Writing for Children

I've been reading The Lottie Project by Jacqueline Wilson to my daughter, Beauty. I have to confess that I look forward to the evening read specifically because this book is so excellent. My first foray into Wilson, and I'm hooked.

The story moves between Charlie's account of her life at school and with her young mother, Jo, and sections excerpted from Charlie's Victorians school project. She has hit upon the idea of writing her project in the form of a kind of diary, the servant girl Lottie's life. Each chapter about Charlie is headed with themes such as 'Family', 'Sunday, 'Courtship' and so on. As the story unfolds, we realize that each chapter is then mirrored or echoed by Lottie, who discusses a parallel theme in her own life. Charlie and Lottie are two halves of the same person, modern day Charlotte, and her imagined understanding of a Victorian underling.

Jo is a single mum. The way Wilson writes about single parent family life opens up the issue in a way that avoids false pathos and sentimental or sanctimonious pity and schadenfreude. The only quibble is that Jo, the mother, comes originally from a very middle class background. This gives plenty of comic fodder in the form of her snobbish parents, who feel she has 'fallen on hard times', and are chary of supporting her in her fallenness. However, what this characterization avoids is opening the Pandora's box of single motherhood for a young woman without the advantages of education that Jo appears to have had. Wilson is still having to rely on the indices of normality which in fact demonstrate privilege. Although Charlie's family unit is not financially well off, it is educationally and culturally above average. She has not been to or heard of the V & A, but this does not automatically correlate with cultural impoverishment. It's made clear that Charlie is clever, and interested in her history project, although not in the same academic way as her friend James Edwards.

Wilson's intention seems to be more to invert the novelistic family norm: she wants to open the notion of the family, and look at other models than the one so often portrayed in fiction for children (although it is surprising how often the family lacks a father, eg Swallows and Amazons, The Farawar Tree series).

Wilson's device of setting her story in the very researching of Charlie's Victorians project is actually much more compelling than the issue of how she treats single motherhood. This gives a fabulous formal structure that is easy for a young reader to grasp and eminently 'literary'. It gives automatic licence to discuss Victorian literature, through the character of the studious James. And it demystifies history, allowing it to be a version of a story among others -- in this case, the rarely shown perspective of the servant girl, forced to live away from her own home, and look after the children of the rich, while unable to see her own mother.
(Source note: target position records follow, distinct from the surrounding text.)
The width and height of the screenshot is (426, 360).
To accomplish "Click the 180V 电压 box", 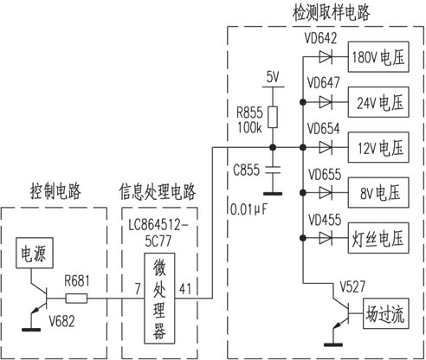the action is point(378,57).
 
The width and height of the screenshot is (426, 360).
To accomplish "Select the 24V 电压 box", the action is point(378,102).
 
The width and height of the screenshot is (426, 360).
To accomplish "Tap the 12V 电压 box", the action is point(378,147).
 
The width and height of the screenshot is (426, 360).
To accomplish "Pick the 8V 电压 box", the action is point(378,193).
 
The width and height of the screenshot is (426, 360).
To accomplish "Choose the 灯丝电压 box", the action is point(378,238).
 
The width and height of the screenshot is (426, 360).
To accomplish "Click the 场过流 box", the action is point(386,313).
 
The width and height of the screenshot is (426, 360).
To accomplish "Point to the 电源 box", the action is point(35,253).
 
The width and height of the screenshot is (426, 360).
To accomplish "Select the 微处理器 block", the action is point(159,299).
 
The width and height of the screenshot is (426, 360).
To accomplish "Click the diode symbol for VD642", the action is point(326,57).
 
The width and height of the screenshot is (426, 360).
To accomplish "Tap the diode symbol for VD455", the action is point(326,238).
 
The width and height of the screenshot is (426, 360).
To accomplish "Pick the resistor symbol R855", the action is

Marjorie Blackman's prose poem Cloud Busting is another fabulously inventive, teasing, and questioning story for children. It takes the perspective of a boy whose erstwhile credibility has rested on being the class bully. A new boy arrives at his school, who looks like a bit of a wimp. Despite himself, Sam makes friends with the new boy, but refuses to display this friendship. One day the boy saves Sam from an oncoming car. This binds them together. The boy tells him that he is allergic to nuts, and asks him not to tell anyone else, but Sam forgets, and tells his so-called best friend, Alex. Alex, for a joke, feeds the boy a peanut butter sandwich, and the boy nearly dies. Sam realizes that he has been a coward, and is the real cause of the accident. The boy stays at the school for a time, but no longer looks at Sam, and eventually his mother takes him out of the school. Sam writes the poem as a response to a task set by his English teacher, incriminating himself, confessing, and meditating on his friendship with the unusual, highly imaginative boy.
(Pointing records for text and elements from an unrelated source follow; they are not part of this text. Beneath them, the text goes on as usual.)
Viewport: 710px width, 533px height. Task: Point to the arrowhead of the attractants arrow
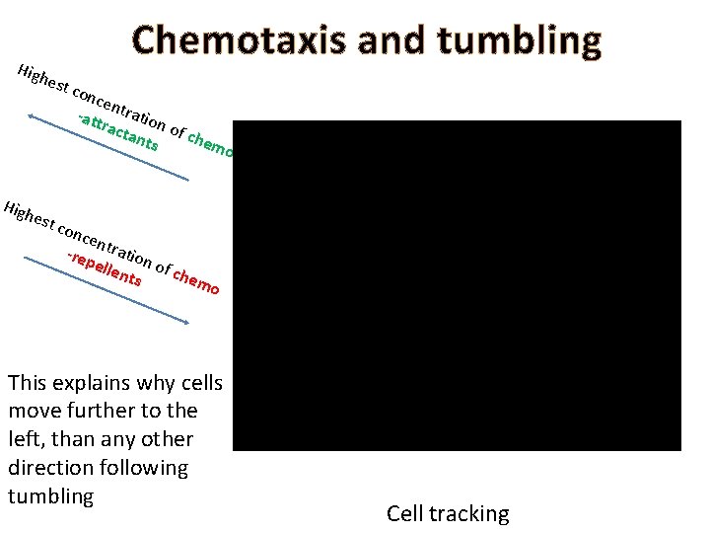tap(32, 116)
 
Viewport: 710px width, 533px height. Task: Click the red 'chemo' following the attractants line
tap(211, 144)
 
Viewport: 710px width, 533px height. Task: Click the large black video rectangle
tap(458, 285)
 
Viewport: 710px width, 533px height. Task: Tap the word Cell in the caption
tap(404, 513)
The language in the poem is very simple. It is divided into chapter-like sections, each using a distinct rhythm or rhyme scheme which amplifies the unfolding narrative. There are a series of revelations -- not least that Sam is the bully the poem discusses, and that the boy survives the accident -- the impression that he is dead runs through most of the poem. This is heavy stuff for young readers, but Blackman unpeels her real quarry: loyalty, honesty and the nature of friendship. There is more the a suggestion that the boy represents the possibilities of the imagination and of writing, undone by the real world with its hierarchies, sociopathies and instrumentalism.

I have learnt as much from re-reading children's literature or discovering new authors as I ever have from studying French literature. Thank God for good children's writers, the trailblazers for my children's future private pleasures.